Yazar: Irmak Tercaner
Geçen haftanın finalinde Yiğit’i, polis arabasının içinde bir bilinmezliğe doğru giderken Tahir’e ‘’baba’’ demesinde bırakmıştık. Bu sahnenin ağır dozundan mıdır nedir, yeni bölümün gelmesini bütün bir hafta iple çektim. Yiğit’in bu adımı sonrasında hem Nefes’in hem de Tahir’in, kendi oğullarının ellerinden kayıp gitmesine karşı takınacakları tavır ve girecekleri ruh hâli beni, ekran karşısına kilitlemek için yeterli bir sebep olmuştu.
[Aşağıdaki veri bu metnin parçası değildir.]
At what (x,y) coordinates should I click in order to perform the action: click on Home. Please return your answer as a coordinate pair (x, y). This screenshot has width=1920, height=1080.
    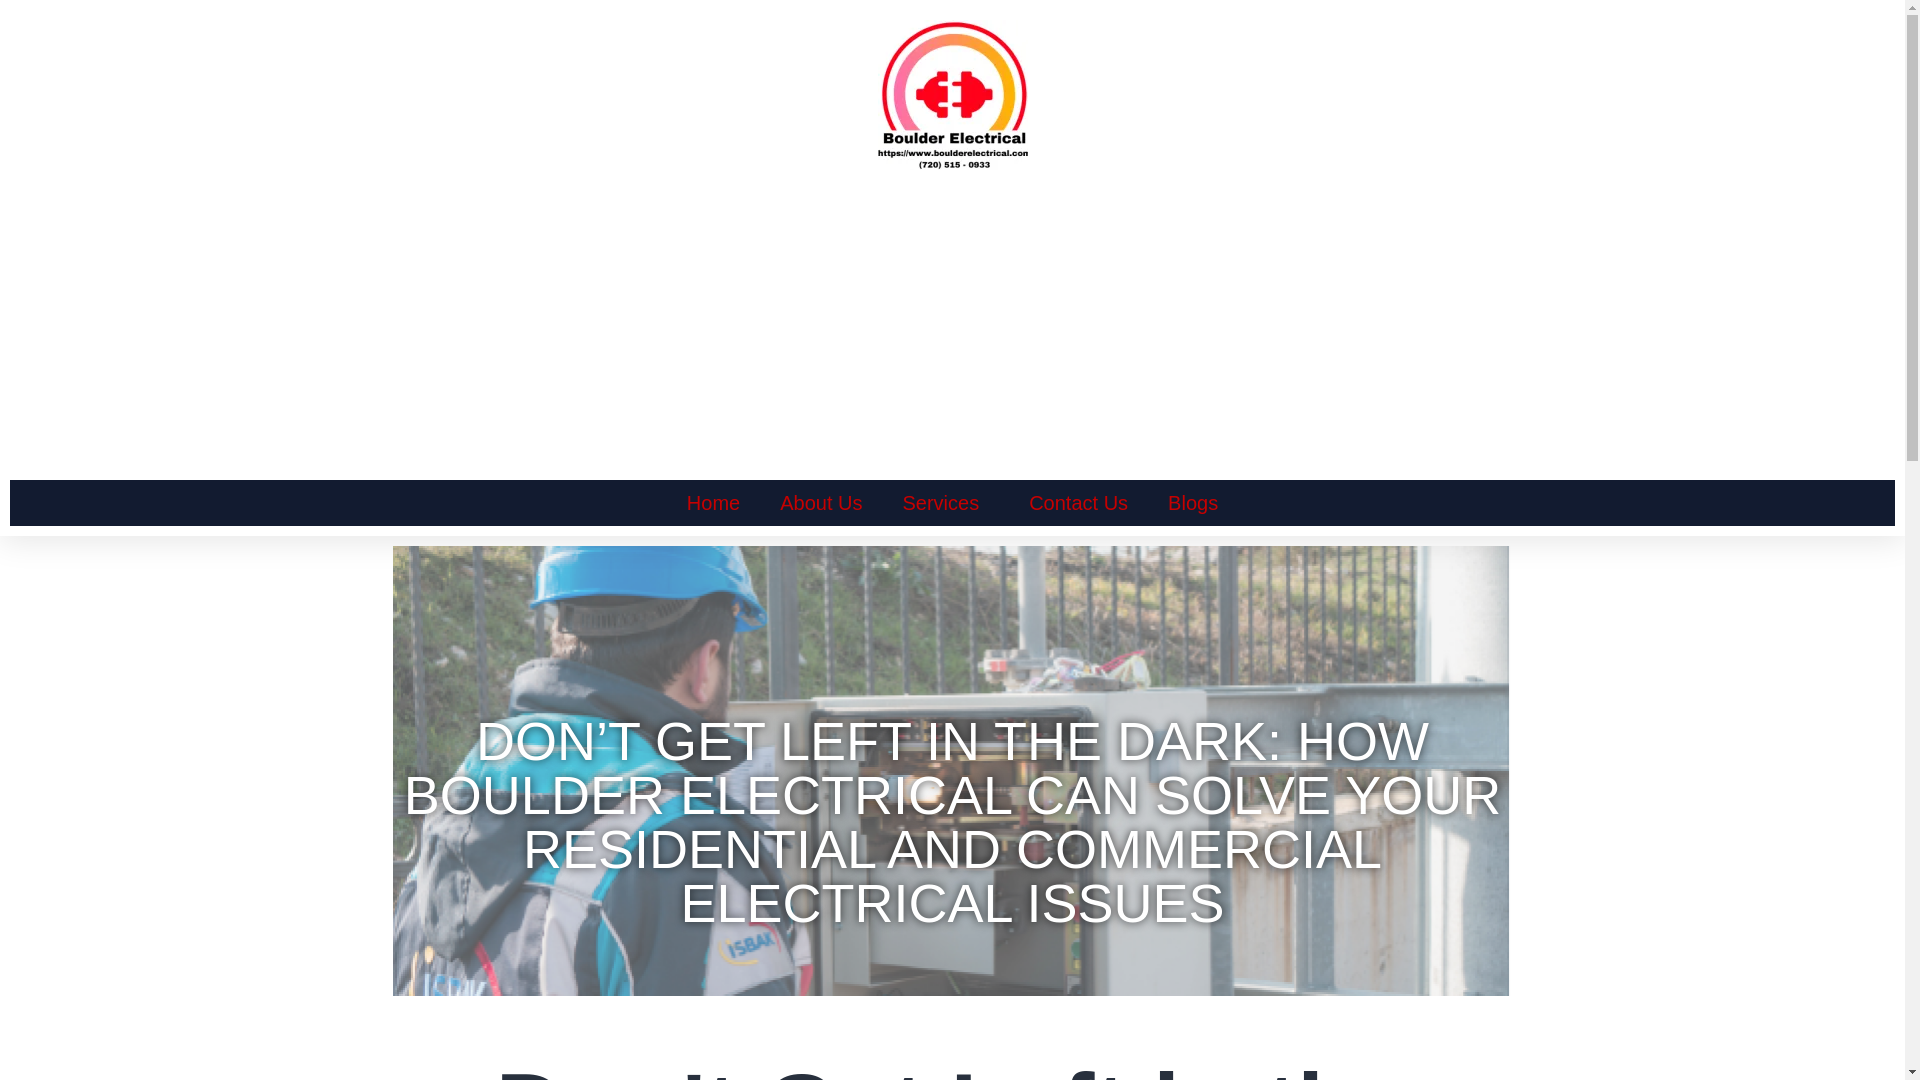
    Looking at the image, I should click on (713, 502).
Yeni bölümü izlemeyi bitirdiğim şu anda içtenlikle söyleyebilirim ki bu bölüm, yalnızca oğlunu kaybeden bir annenin değil, Öz oğlu olmayan bir çocuğu öz babasından daha çok benimseyip sevebilen bir adamın, “gerçek” bir babanın acısını da izledik.
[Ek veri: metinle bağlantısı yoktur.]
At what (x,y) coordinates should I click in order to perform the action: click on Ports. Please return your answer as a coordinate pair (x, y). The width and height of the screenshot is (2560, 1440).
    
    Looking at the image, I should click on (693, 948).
Hayatta bazı insanlar vardır, güçlüdürler ama güçlerinin arkasında görülmeyen o nahif kalbe ulaşmak, en büyük surları geçip bir kaleyi kuşatmak kadar zordur. O kaleyi kuşatmak için yapabileceğiniz tek şey karşınızdaki insanın zaaflarını çok iyi bilmek ve bunları ona karşı kullanabilmektir. Tıpkı Vedat’ın yaptığı gibi… Evet, Vedat çok kez denedi ancak her denediğinde daha da büyük yenilgiler aldı. Vedat’ın attığı her çalım, vurduğu her darbe ilk anda değilse de uzun vadede yine en çok zararı kendisine verdi. Onları yıkamadığı her yeni gün, kaybedişine yaklaştığı her yeni andı aslında. Hiç dikkat ettiniz mi? Son bölümlerde, artık karşımızda ağzından tükürükler çıkararak kötülükler yapan, her yaptığı kötülüğün öncesinde ve sonrasında mutluluk naraları atan bir Vedat yoktu. Evet, zaman zaman yine kazanan ama aslında benliğinin en iç noktalarında artık kaybetmeye başladığını çok iyi bilen bir Vedat vardı. Asiye’nin kaçırılması, Nefes’in vurulması gibi olaylarla, içselleştiğimiz insanlara zarar verse dahi uzun vadede baktığımda söyleyebileceğim tek bir şey var: Vedat kaybediyor. Neden mi? Bu kadar büyük kötülükleri yapan bir insan, eğer bugün hâlâ Nefes ve Yiğit’i geri alamamışsa, kim aksini iddia ederse etsin kaybetmeye başlamış demektir. İşte tam da böyle bir durumdayken Vedat, Nefes’in en büyük zaafı olduğunu çok iyi bildiği Yiğit’i kullanmak istedi ve kabul etmeliyim ki çok da mantıklı bir planla velayetini davaya bile gerek kalmadan geri aldı. İtiraf etmeliyim ki Vedat, öyle bir gol attı ki Tahir ve Nefes’e, ikisi de bir anda sudan çıkmış balığa döndüler.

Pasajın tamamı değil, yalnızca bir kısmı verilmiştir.